Two temperature-independent spinomers of the dinuclear Mn(III) compound [{Mn(H(2)O)(phen)}(2)(mu-2-ClC(6)H(4)COO)(2)(mu-O)](ClO(4))(2).

Two spin isomers or spinomers of {Mn(H(2)O)(phen)}(2)(mu-2-ClC(6)H(4)COO)(2)(mu-O)(2) have been synthesized, characterized, and theoretically analyzed. The thermodynamically most stable, compound 1, shows a spin ground state S = 4, while the kinetically most favorable, compound 2.H(2)O, shows a spin ground state S = 0. Compound 1 exhibits ferromagnetic behavior, with J = 2.7 cm(-1), |D(Mn)| = 2.06 cm(-1), |E(Mn)| = 0.69 cm(-1), and zJ' = -0.11 cm(-1). Because of the anisotropy of the Mn(III) ions, the ground state S = 4 shows zero-field splitting (ZFS) with |D(4)| = 0.51 cm(-1), appreciably smaller than the D value for the single ion (D(Mn)), due to the relative orientations of the Jahn-Teller axes of both Mn(III) ions, which are quite perpendicular (102 degrees ). Compound 2.H(2)O shows antiferromagnetic coupling, with J = -12.6 cm(-1) (H = -JS(1).S(2) for both compounds).

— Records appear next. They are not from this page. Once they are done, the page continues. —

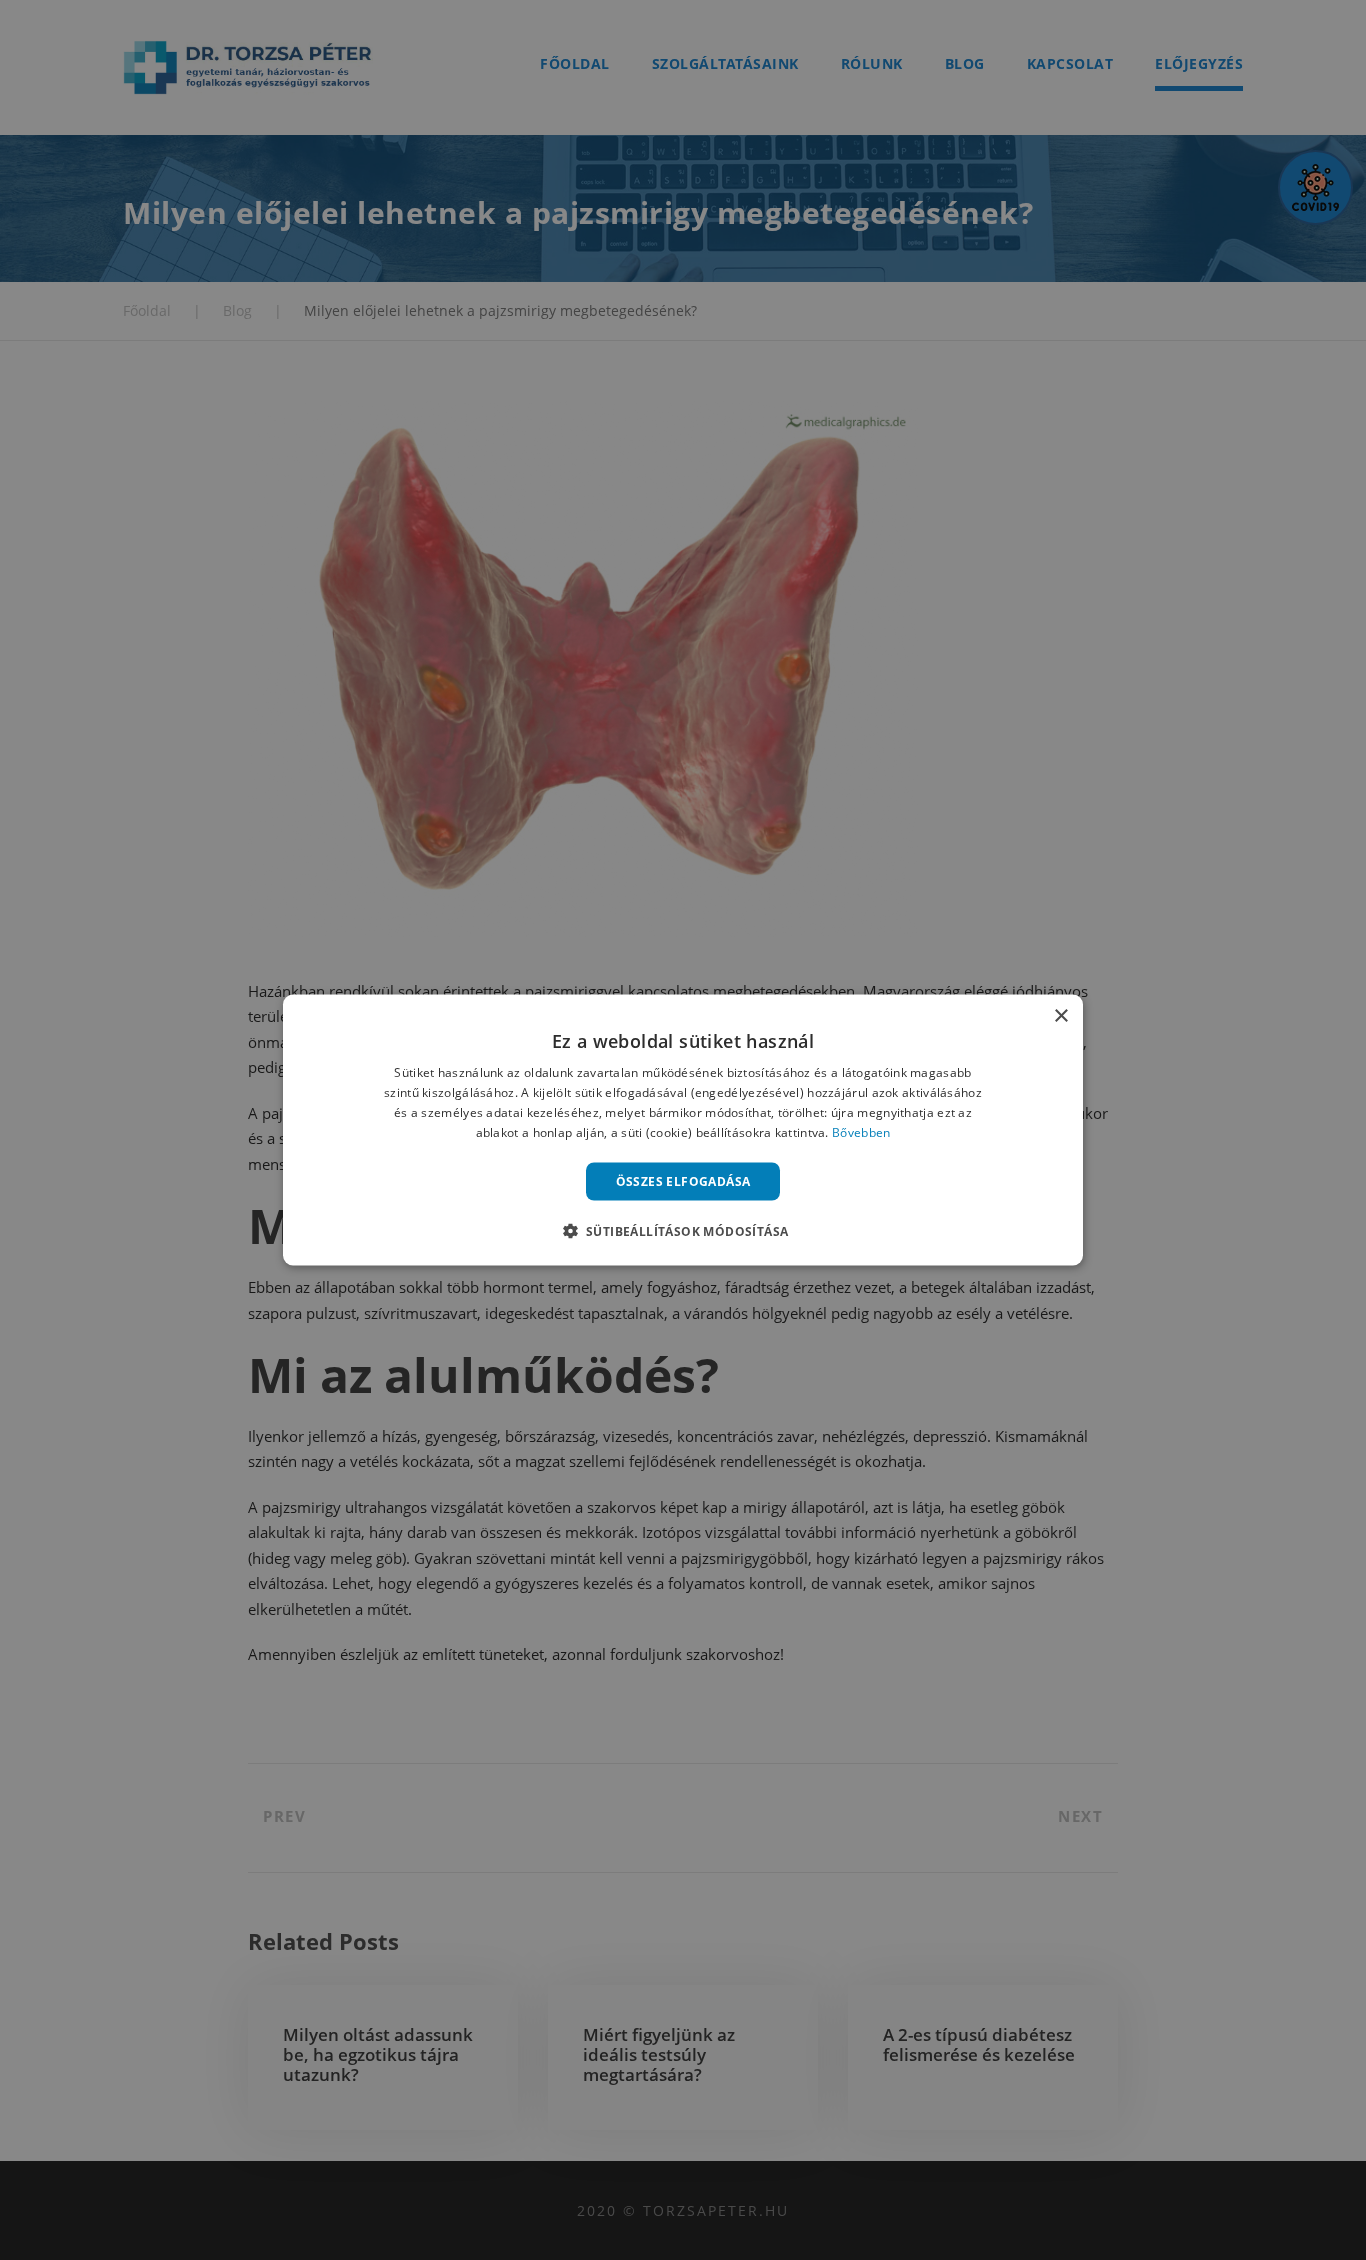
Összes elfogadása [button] (683, 1180)
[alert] (683, 1130)
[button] (683, 1230)
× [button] (1060, 1016)
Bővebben (861, 1131)
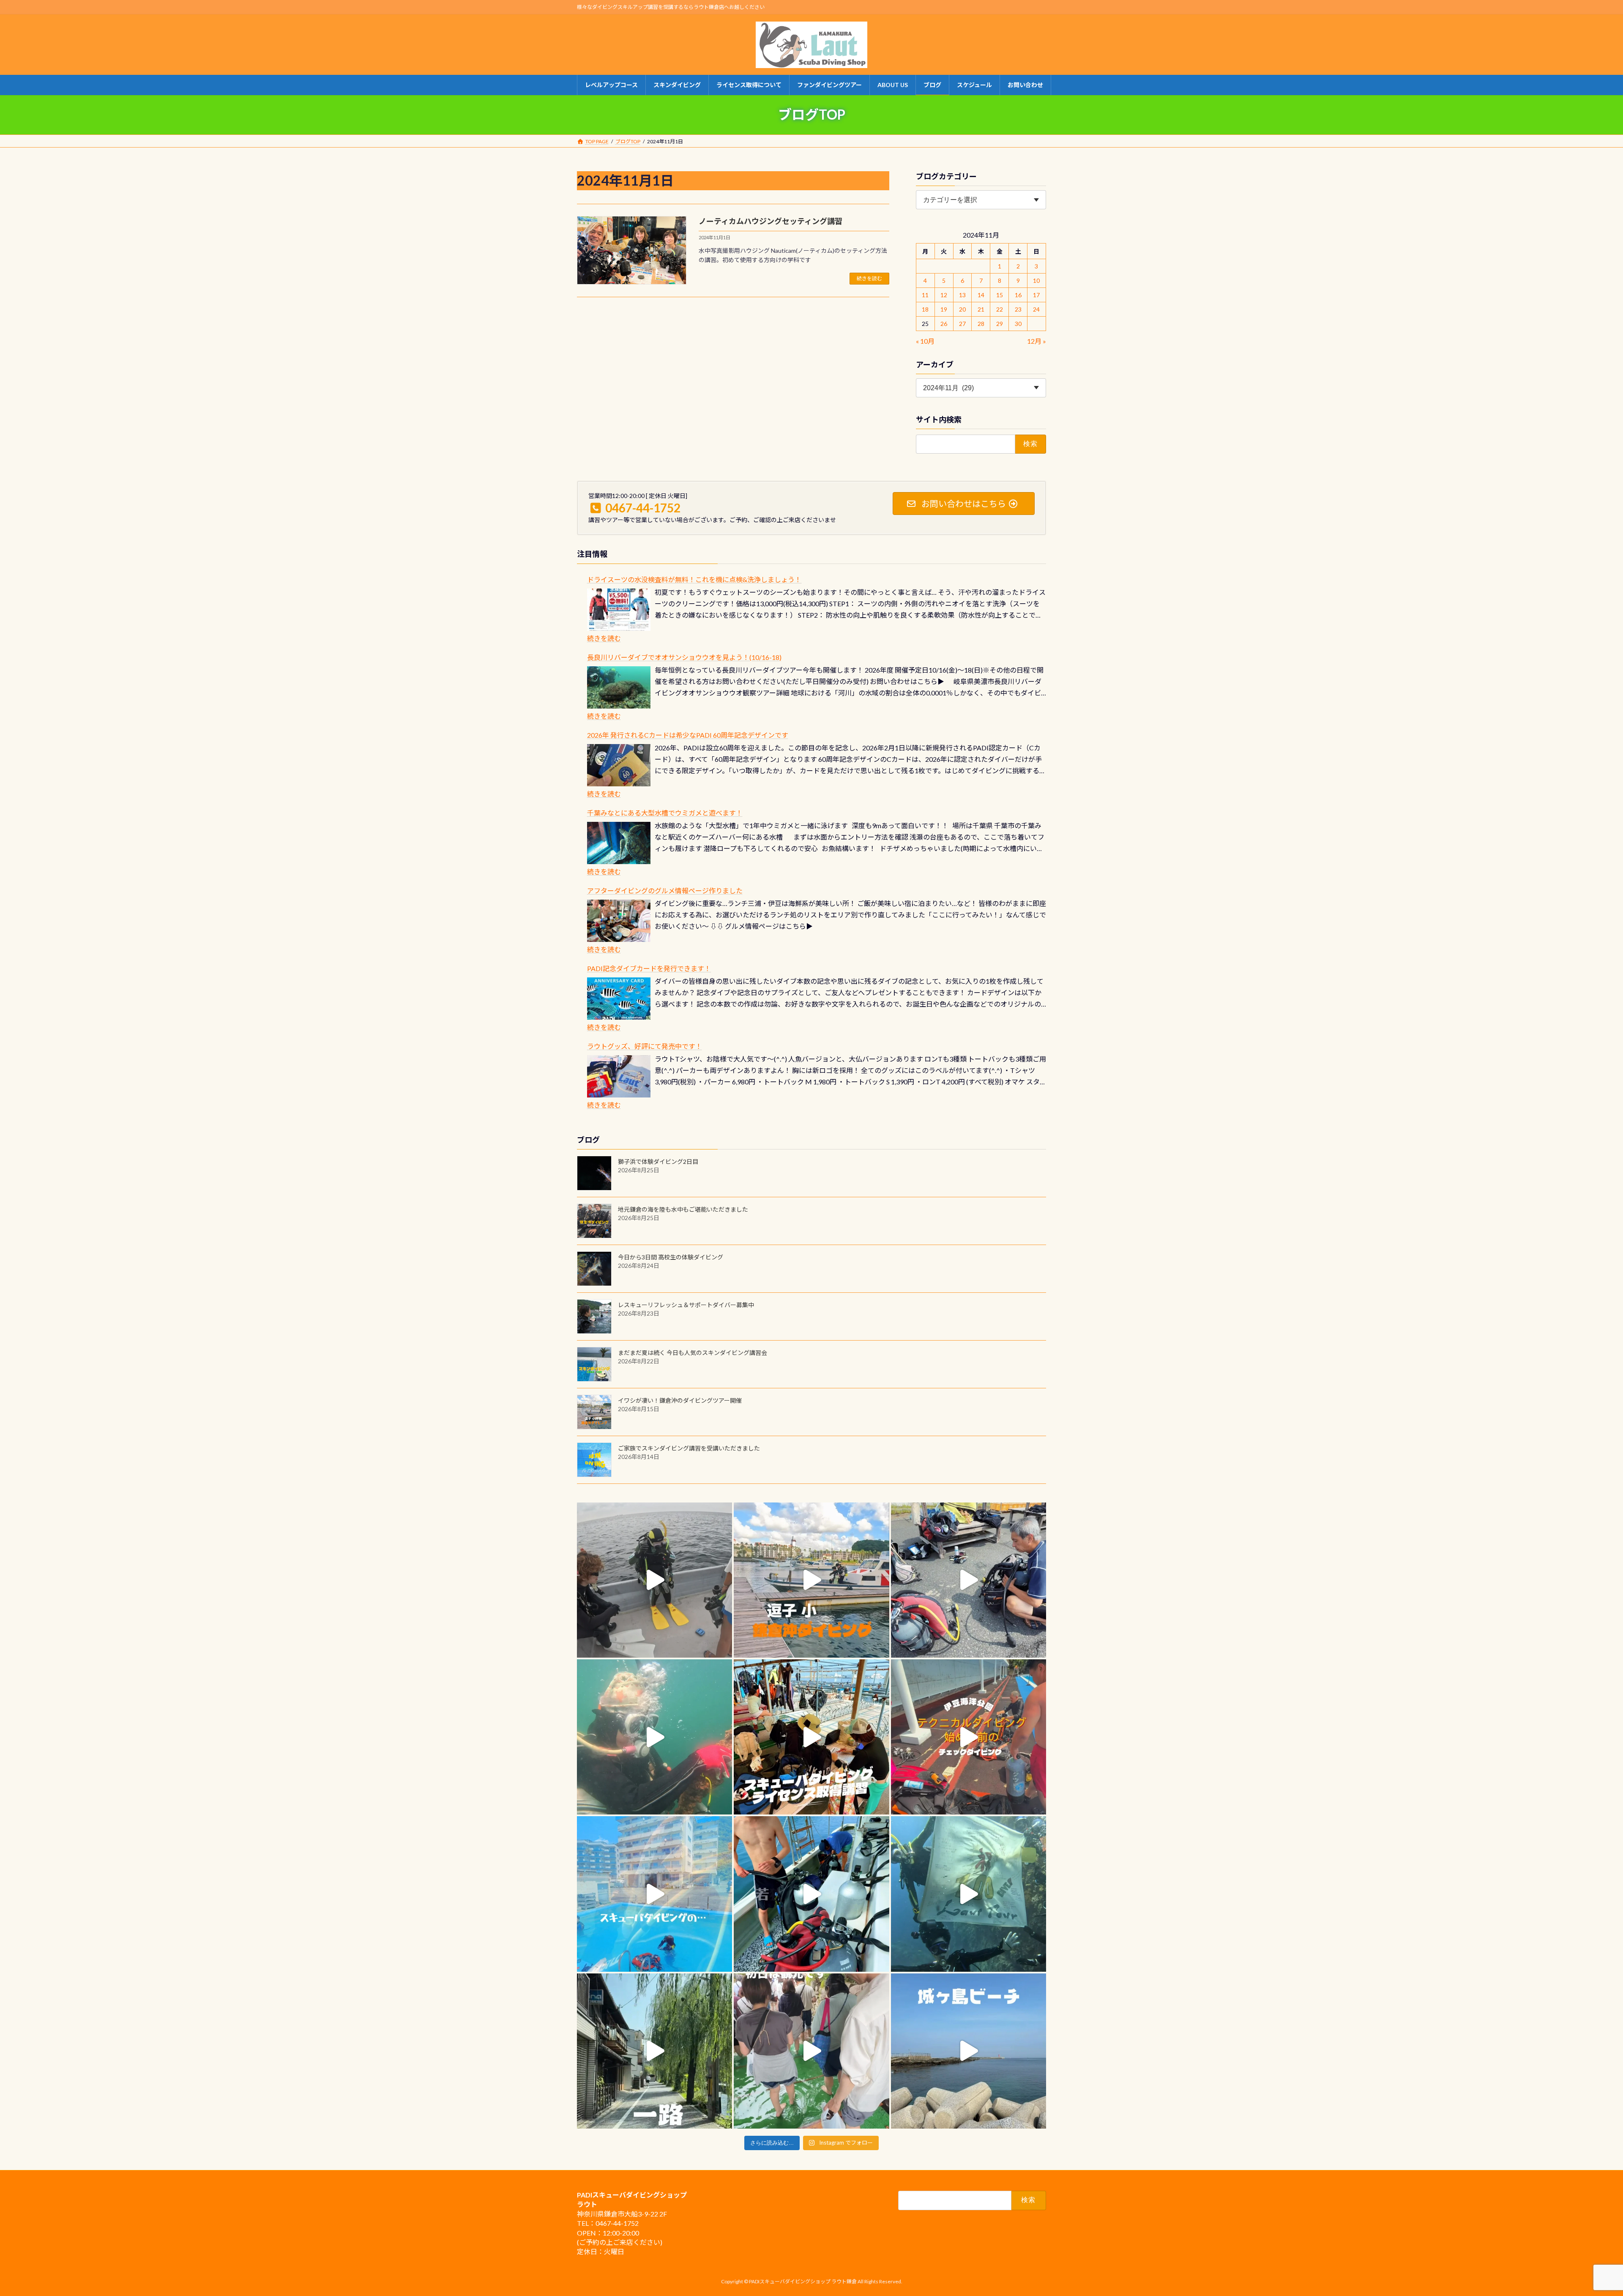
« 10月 (925, 341)
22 (999, 309)
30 (1018, 323)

The formation of two spinomers has been explained by density functional theory (DFT) studies, which show that the stability of these compounds and their magnetic interaction are very sensitive to the rotation of the phenyl ring with respect to the carboxylate group of the 2-ClC(6)H(4)COO bridging ligand.